“When I behold a rich landscape, it is less to my purpose to recite correctly the order and superposition of the strata, than to know why all thought of multitude is lost in a tranquil sense of unity.”
- Ralph Waldo Emerson, Nature
Through introspection and self-discovery, the exhibition Land of Mystery – or Mysteryland, as the German nonsense poet Christian Morgenstern might have called Linda Klimentová’s paintings – introduces the theme of the environment into Café Fatal. But the exhibition is more than just artistic activism; it is the fruit of long labour by an artist for whom the landscape and a connection to the landscape have been a part of life since childhood. Despite being a child of the big city (or perhaps precisely because of this fact), Klimentová has always been drawn to nature as a source of wise and mysterious power offering protection and refuge to those who, with a sense of respect and humility, understand that they are an integral part of it.

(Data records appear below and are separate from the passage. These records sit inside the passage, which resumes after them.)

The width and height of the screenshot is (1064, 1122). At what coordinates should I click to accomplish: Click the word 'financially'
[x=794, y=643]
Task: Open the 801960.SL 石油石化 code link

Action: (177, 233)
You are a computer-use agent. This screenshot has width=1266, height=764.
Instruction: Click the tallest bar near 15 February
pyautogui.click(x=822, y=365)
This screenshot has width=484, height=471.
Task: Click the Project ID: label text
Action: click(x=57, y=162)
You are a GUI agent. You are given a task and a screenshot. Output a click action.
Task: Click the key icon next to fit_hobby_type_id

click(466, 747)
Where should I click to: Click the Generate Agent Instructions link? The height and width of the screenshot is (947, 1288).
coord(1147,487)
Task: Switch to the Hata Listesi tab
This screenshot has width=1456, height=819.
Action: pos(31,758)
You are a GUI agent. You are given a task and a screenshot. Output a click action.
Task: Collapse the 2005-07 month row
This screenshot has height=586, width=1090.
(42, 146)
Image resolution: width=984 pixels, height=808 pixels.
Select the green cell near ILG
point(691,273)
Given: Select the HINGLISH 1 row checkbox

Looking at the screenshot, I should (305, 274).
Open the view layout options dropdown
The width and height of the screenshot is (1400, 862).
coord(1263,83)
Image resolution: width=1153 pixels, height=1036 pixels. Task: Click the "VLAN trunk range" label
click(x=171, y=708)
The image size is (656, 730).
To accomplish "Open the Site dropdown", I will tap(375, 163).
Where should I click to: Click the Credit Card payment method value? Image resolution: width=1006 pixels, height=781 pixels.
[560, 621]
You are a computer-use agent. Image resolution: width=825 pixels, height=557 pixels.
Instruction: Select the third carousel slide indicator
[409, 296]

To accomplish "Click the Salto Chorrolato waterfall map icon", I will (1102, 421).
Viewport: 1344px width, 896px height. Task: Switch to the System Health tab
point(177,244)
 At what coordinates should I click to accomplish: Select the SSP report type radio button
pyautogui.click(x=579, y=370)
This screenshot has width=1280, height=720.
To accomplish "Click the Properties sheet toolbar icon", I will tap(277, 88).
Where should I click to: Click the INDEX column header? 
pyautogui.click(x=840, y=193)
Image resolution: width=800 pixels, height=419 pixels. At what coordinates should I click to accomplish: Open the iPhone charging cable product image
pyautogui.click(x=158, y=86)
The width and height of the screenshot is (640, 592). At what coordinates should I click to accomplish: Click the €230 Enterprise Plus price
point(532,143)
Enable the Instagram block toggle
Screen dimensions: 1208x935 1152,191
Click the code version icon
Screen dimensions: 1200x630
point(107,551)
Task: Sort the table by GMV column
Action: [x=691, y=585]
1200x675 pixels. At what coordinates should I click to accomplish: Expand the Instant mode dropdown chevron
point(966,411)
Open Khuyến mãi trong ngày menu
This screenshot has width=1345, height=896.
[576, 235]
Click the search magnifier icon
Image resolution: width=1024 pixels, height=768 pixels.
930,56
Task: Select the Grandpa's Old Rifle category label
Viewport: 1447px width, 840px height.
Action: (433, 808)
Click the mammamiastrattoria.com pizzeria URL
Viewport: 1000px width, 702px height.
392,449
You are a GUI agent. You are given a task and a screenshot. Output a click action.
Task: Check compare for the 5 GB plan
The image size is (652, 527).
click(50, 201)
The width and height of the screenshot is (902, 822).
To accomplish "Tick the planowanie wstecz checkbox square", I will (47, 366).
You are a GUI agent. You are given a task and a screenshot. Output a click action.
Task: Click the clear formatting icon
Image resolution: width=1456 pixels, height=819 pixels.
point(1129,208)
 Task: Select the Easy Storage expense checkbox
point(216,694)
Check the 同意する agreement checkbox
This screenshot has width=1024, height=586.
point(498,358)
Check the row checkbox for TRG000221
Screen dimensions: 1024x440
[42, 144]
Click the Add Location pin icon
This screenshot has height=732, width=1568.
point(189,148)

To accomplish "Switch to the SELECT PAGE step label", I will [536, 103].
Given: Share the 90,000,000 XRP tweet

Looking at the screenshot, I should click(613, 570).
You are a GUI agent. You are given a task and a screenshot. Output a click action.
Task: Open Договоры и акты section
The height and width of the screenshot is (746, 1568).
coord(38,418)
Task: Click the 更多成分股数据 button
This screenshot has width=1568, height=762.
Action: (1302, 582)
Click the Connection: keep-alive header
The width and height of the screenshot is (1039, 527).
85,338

For Klimentová, the difficult time of Covid was a period of transformation during which her work took on ever deeper meaning. The Covid era – when a terrifying virus caused global paralysis in the fields of education, culture, economics and socio-political events in general – came with unpredictable impacts that we are still feeling today and that encouraged many people to reevaluate their positions and values. Klimentová, too, sees new constellations in relation to family, country and the world. She began to examine the space in which we exist and has attempted to find inner stability: it could be among strangers during yoga classes at the gym, where she tries to find grounding and personal harmony by calming the body, or it could involve ‘ordinary’ work in her large garden, where she tends an orchard and grows vegetables. One important imaginative element that has become a strong part of Klimentová’s work is the motif of reflections in the water or against the horizon. The main thing, however, is not just to reflect the visible, but to create a situation of looking at things from the other side, and in this way to reflect the lived reality of another dimension of the open landscape and one’s personal experience with it.
Klimentová’s ambition to capture the transcendent character of existence has led her to combine bucolic scenes with images of the human figure. She first presented this intertwining of people and nature at the exhibition I Am That Lake, I Am That Forest (2022) at Prague’s Vltavín Gallery in Prague, and also last year at Threshold at Prague’s IN Gallery.
Land of Mystery thus loosely follows on her earlier experiments in which she painted encrypted silhouettes in the open air. It reflects the essence of three fundamental overlapping themes that she has explored in the past. The first theme relates to paintings of a landscape bisected by a body of water or the horizon (the triptych Echoes of the Surface or Hidden Shores). The second theme relates to her family’s holidays at a cottage along the Sázava River or in southern Bohemia (Spring, Puddle etc.). The third line of works, existential and surreal-metaphorical in nature, touches on basic questions of human existence: where we come from, who we are and what it all means within the context of an all-encompassing universe (Nocturne – Place of Contact, Strata/Lineage, Gaia Resting, Orbiting Body I, II…).
The exhibition presents approximately fifteen canvases that Klimentová began working on in 2022 and completed this year. These works, which draw on her many years of observation and reflecting on her own philosophical grounding, depict sensitive, atmospheric scenes of distant horizons or detailed close-ups of something like internalised landscapes. Painted in a subtle, luminously colourist manner, they convey the experience of living on Earth in the present, with an awareness of the cyclical nature of human history. On display are finished paintings as well as small-scale sketches demonstrating the artist’s comprehensive reflections on the mystery of existence and the cycle of life and non-existence.
The painter Linda Klimentová (1977) lives and works in Prague and southern Bohemia. Besides studying painting under Michael Rittstein at the Academy of Fine Arts in Prague (2000–2006), she also did a study exchange at the Universidad de Castilla-La Mancha in Cuenca, Spain. Her painting style is founded on a familiarity with European painting of the late 19th and early 20th centuries. She also integrates various stylistic and philosophical tendencies into her work, with a focus on a deeper understanding of the world in general and on people and nature in particular. Working with these foundations, she has developed an airy watercolour technique that she applies when painting with acrylics. Her paintings’ ephemerality perfectly expresses the uncertain and intangible character of memories and mental images of reality. With her work, Linda Klimentová – an artist dedicated to the traditional medium of painting – presents a fresh generational statement regarding a new sensitivity to the landscape and our immediate surroundings, with an emphasis on sophisticated colour and light. In this way, her art offers us a path towards meditation and calmness in the unstable era of the contemporary digital age.